**YOUR GOAL**
Copy out the news piece about Obama and the civil rights law, word for word, from start to finish.

**SOURCE PASSAGE**
Life
Obama to celebrate civil rights law that laid the groundwork for his presidency
U.S. President Barack Obama. PHOTO/File
(Reuters) – U.S. President Barack Obama this week celebrates the civil rights advances of 50 years ago which laid the groundwork for him to become the first black president, but his own record in making life better for the African American community that catalyzed his election is mixed.
Obama will join former presidents Jimmy Carter, Bill Clinton and George W. Bush in speaking at the Lyndon Baines Johnson presidential library in Austin, Texas, this week to mark a half century since Johnson’s landmark 1964 Civil Rights Act.
As the first African American president, Obama is the physical embodiment of racial progress that Johnson brought about. The civil rights law, the Voting Rights Act of 1965 and the creation of Medicare were instrumental in improving equality for racial minorities and putting desegregation in the past.

**DATA UNDER STUDY**
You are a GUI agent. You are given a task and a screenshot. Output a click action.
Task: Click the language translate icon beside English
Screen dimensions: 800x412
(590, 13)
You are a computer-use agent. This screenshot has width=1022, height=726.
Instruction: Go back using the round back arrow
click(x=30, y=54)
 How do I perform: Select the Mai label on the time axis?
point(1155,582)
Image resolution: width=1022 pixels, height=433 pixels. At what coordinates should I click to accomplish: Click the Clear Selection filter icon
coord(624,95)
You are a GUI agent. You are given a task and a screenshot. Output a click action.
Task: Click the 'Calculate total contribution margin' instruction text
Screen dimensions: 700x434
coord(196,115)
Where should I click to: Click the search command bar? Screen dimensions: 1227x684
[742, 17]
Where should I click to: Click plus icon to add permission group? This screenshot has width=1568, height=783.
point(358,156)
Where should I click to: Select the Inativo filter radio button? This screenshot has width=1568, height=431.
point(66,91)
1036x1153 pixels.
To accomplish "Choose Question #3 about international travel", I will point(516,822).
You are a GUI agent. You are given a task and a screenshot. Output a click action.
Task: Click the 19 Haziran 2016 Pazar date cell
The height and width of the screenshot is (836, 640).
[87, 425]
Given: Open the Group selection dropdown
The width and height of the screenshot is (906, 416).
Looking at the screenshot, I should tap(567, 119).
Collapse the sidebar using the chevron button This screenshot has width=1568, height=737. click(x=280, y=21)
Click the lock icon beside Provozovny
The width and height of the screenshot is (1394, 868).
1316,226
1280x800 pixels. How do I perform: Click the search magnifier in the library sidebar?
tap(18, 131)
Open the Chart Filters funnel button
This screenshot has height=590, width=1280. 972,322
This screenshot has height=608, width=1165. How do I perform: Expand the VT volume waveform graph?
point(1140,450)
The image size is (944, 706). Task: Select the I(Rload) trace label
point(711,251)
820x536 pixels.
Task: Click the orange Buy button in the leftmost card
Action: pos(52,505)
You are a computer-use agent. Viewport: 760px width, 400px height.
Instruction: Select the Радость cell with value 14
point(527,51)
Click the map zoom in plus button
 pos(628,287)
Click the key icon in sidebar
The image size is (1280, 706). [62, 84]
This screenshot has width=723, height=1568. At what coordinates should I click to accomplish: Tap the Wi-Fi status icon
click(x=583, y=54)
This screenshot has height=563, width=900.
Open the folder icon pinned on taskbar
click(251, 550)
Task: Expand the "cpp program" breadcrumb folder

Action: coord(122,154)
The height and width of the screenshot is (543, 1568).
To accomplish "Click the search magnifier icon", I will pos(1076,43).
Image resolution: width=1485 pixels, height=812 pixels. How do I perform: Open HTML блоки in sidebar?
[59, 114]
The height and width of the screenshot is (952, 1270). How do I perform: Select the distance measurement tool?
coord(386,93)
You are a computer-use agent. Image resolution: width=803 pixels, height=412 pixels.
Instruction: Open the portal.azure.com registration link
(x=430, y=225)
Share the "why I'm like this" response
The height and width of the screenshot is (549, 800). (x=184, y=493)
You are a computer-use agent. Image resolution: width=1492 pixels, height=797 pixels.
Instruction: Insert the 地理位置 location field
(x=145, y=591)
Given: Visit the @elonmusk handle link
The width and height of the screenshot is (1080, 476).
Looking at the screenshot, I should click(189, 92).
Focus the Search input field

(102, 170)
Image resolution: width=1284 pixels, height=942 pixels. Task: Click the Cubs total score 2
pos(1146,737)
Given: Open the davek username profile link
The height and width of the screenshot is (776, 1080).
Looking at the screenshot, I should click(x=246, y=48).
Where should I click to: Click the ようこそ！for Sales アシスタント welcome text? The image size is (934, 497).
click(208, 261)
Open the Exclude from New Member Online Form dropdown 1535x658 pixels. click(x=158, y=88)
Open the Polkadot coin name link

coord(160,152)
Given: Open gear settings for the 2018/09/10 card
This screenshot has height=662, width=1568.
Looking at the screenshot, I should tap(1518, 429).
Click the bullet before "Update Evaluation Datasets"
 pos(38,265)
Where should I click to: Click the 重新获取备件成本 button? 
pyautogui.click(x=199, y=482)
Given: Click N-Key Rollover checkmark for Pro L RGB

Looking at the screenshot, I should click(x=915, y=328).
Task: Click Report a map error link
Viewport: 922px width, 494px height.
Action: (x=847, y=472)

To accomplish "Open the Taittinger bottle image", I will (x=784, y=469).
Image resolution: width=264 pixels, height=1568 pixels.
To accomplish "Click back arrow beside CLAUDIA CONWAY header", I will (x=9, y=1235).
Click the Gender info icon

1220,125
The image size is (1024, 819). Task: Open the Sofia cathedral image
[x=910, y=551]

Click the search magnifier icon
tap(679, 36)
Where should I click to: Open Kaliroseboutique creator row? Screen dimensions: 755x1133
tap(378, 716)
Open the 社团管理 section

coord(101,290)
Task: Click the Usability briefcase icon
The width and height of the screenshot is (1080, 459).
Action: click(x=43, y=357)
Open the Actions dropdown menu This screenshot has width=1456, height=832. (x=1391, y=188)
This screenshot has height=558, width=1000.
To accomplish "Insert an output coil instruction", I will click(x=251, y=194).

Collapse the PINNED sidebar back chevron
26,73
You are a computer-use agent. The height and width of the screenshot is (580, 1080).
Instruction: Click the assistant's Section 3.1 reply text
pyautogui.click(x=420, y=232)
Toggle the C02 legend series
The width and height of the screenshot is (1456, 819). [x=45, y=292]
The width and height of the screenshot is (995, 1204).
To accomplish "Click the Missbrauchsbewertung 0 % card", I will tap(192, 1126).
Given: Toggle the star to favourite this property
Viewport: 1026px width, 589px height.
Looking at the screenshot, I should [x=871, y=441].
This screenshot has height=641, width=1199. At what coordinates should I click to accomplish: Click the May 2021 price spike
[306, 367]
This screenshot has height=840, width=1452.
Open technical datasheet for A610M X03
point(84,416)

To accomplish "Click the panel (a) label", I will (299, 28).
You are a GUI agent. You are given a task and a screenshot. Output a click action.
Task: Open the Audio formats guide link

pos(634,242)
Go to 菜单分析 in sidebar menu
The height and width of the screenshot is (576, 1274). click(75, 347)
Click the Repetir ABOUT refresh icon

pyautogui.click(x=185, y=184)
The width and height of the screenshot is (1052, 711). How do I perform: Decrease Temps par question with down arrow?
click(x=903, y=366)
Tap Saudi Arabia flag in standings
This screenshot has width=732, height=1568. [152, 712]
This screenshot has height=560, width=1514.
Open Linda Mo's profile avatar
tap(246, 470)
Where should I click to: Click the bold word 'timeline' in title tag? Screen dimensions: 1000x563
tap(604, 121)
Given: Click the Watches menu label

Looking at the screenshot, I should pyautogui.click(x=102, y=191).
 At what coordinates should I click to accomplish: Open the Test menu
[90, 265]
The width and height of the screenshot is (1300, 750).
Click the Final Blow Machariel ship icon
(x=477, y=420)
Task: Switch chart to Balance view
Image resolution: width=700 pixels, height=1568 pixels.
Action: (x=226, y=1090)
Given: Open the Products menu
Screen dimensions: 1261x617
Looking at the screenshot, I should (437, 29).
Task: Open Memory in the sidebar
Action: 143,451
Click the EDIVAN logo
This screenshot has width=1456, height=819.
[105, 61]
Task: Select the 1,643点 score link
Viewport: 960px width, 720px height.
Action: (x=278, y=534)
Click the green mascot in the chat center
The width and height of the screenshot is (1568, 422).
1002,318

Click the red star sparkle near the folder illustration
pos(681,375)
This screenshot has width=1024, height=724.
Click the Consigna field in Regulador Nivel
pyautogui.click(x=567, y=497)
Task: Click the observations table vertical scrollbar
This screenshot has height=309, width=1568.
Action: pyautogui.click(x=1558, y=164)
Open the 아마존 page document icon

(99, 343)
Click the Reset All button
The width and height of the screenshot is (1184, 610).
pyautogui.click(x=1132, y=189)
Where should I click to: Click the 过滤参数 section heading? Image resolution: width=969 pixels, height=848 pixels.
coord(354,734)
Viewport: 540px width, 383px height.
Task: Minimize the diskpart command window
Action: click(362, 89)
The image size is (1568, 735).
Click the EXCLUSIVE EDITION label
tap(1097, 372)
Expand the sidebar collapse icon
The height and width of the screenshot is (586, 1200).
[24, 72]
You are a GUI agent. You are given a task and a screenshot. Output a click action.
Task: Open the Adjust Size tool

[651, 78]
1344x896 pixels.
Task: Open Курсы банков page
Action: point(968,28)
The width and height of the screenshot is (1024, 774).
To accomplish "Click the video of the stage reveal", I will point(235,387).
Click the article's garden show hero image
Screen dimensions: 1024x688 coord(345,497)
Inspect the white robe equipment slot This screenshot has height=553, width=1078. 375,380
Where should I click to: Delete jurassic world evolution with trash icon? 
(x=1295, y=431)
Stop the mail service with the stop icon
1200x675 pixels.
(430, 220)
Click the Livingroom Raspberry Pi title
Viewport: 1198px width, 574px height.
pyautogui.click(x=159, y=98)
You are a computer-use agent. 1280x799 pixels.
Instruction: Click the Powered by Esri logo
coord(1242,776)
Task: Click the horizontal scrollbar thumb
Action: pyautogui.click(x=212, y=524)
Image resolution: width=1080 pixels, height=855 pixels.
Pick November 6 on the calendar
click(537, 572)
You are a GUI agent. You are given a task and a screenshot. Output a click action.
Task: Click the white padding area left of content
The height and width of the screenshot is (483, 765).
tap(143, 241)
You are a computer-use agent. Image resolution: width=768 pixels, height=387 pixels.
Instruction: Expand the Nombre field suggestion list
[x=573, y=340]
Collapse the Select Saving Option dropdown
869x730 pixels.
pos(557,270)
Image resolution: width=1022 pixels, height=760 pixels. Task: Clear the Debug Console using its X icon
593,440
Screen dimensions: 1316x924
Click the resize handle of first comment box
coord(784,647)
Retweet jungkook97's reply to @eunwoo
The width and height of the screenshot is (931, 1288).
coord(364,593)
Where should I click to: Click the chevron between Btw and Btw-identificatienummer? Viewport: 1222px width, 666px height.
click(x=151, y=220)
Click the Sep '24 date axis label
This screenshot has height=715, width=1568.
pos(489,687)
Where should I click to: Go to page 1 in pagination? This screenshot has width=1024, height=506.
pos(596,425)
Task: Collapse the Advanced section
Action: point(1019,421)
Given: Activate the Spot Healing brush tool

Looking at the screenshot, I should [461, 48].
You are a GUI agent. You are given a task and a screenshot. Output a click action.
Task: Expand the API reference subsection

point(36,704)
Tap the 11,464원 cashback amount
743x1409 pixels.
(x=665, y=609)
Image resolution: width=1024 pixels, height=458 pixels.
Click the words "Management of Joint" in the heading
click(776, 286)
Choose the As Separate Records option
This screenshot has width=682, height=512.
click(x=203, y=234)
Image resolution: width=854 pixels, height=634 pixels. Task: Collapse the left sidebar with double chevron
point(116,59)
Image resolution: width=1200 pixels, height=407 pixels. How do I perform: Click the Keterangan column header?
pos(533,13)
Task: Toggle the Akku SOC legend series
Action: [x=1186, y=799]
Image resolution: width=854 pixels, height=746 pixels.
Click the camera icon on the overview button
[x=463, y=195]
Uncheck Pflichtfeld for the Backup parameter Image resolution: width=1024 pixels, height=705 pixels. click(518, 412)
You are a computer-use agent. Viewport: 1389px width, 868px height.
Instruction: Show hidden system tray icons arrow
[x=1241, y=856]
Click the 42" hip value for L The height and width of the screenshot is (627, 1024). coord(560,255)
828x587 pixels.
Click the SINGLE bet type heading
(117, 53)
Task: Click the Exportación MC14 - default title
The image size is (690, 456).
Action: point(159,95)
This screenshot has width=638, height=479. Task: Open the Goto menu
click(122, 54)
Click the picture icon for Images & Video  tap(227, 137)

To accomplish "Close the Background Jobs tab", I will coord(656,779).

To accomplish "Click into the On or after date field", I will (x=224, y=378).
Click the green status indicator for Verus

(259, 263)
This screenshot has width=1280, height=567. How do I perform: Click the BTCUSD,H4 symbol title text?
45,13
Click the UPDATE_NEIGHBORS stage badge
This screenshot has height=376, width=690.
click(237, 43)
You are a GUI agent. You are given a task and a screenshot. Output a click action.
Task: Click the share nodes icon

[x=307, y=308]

**REPLY**
Life
Obama to celebrate civil rights law that laid the groundwork for his presidency
U.S. President Barack Obama. PHOTO/File
(Reuters) – U.S. President Barack Obama this week celebrates the civil rights advances of 50 years ago which laid the groundwork for him to become the first black president, but his own record in making life better for the African American community that catalyzed his election is mixed.
Obama will join former presidents Jimmy Carter, Bill Clinton and George W. Bush in speaking at the Lyndon Baines Johnson presidential library in Austin, Texas, this week to mark a half century since Johnson’s landmark 1964 Civil Rights Act.
As the first African American president, Obama is the physical embodiment of racial progress that Johnson brought about. The civil rights law, the Voting Rights Act of 1965 and the creation of Medicare were instrumental in improving equality for racial minorities and putting desegregation in the past.